Investor’s Axiom: Disclosure, Disclosure, Disclosure.
From an investor perspective, CNQ listed companies must make disclosures which are beyond simple press releases and the typical regulatory filings. These disclosures include management prepared monthly progress updates and quarterly listing statements as well as yearly updates to the company’s Listing Statement, which is posted to the listed company’s unique page in the Listings Disclosure Hall. The Listing Statement or Form 2A follows roughly the same format as a long form prospectus. Enhanced disclosure of the nature described is required for a company to maintain its listing on CNQ. It also serves to provide a more complete record for investors who can analyze the information contained in the disclosures and as a result, make a more informed investment decision.
Trading System and Regulation
While CNQ seemingly takes a hands-off approach, please don’t be mistaken, this is not an over-the-counter market. It’s an exchange regulated by the Ontario Securities Commission and has policies and procedures in place to protect the integrity of the marketplace. As well, before a company is approved for listing, CNQ does background checks on all the principals of the company to ensure they are acceptable and the company must meet certain minimum financial and distribution requirements.
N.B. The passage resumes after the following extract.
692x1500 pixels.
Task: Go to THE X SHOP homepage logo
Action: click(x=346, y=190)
CNQ’s trading system is a fully automated marketplace based on pure price-time priority providing immediate execution of trades. Client and dealer orders are fully exposed, providing issuers with visibility and investors with easy access to information.
What are CNQ’s listing requirements?
Also, in order to list on CNQ, public companies must have liquid assets or a business plan that demonstrates a reasonable likelihood that the company can sustain its operations and achieve its objectives. Companies that are not yet generating revenue from business activity must have a reasonable plan to develop an active business and the financial resources to carry out that plan. Those who are in the mineral or oil and gas exploration industries must have an interest or the ability to earn an interest on a property with a completed technical report that is compliant with the appropriate National Instrument. Also, merchant banking or venture capital companies need either $2 million in net tangible assets half of which invested in at least different two different investments or $4 million in which case there is no diversification requirement.
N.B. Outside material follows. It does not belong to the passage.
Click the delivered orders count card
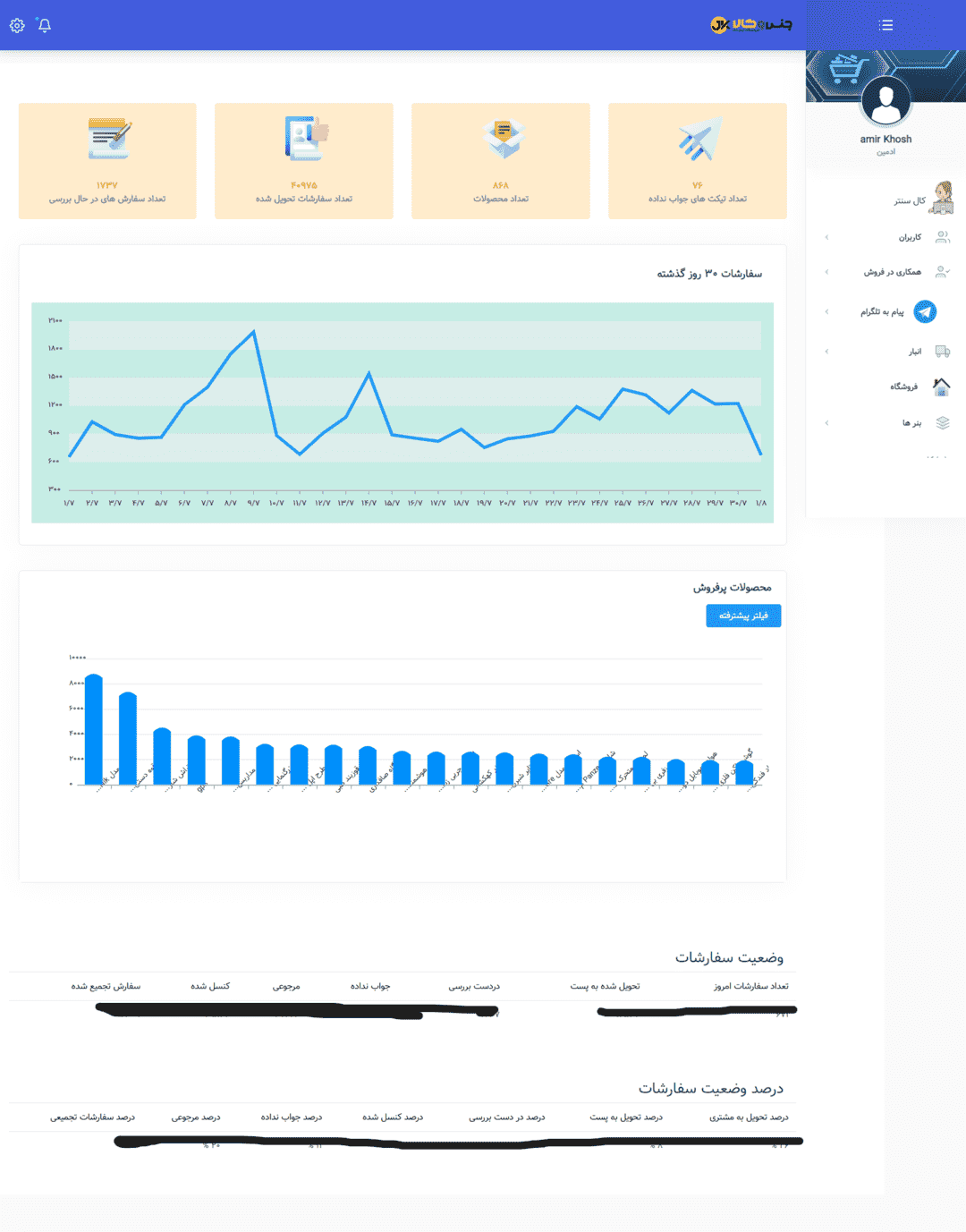Viewport: 966px width, 1232px height. tap(304, 161)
So, CNQ offers integrity while allowing its listed companies the latitude to maximize value for its shareholders. CNQ doesn’t take an implicit seat on the board of directors and tell you how you should run your business.
What about profile and visibility?
It is hard enough for a junior company to cut through the noise and tell its story effectively. How can CNQ help? Again, the unique CNQ model offers a unique solution in the form of the Listings Disclosure Hall at www.cnq.ca. Each CNQ listing has its own profile in the Disclosure Hall and is a one-stop-shop for investors researching CNQ listed companies. The site offers extensive trading information including market depth with a fifteen minute delay and access to charts and analytics as well as the company’s regulatory filings. As noted earlier, each month CNQ listed companies must post a monthly progress report. CNQ specific quarterly and annual reports are also required. This is part of CNQ’s enhanced disclosure initiative that not only ensures companies provide complete and up-to-date information but also makes it available to all to see. Listed companies also benefit because the Disclosure Hall acts as an investor relations hub at no cost since there are no fees to file on CNQ. Listed companies can leverage the CNQ website to keep its shareholders informed as well as get their story out to a larger audience. While the CNQ site remains the best place for delayed data because depth is included at no charge, quotes are also available at Stockhouse, Stockwatch, the Financial Post website among others.
What about liquidity?
Well, liquidity is a function of the company whose underlying securities are being traded, its prospects, and its ability to inform the investing public of its prospects. CNQ is simply a secondary market. However, liquidity is always an issue for junior companies and again, the CNQ model endeavors to assist in injecting liquidity for small and emerging companies. This assistance comes in the form of a market making model that allows for multiple participants thereby adding an element of competition to the mix. A market maker must be a member of the Investment Dealers Association in good standing as well as commit to providing at least one buy and sell order with a reasonable spread using the firm’s own capital. CNQ has also done away with some of the negatives associated with market making with its automated marketplace that provides immediate execution of trades. All bids and offers go into one central limit order book and are therefore real and not indicative. So, the combination of client and market maker orders help to create orderly markets for junior companies. Finally, investors place orders for CNQ listed securities in the same manner as you do on other exchanges, through your broker. Also, CNQ’s value and number of transactions have been on an up hill ride with increases of 65% and 140% respectively. CNQ has clearly demonstrated that its unique model is ideal for small to medium size companies and liquidity continues to improve as more of its listed companies are successful and that success is reflected in their share price.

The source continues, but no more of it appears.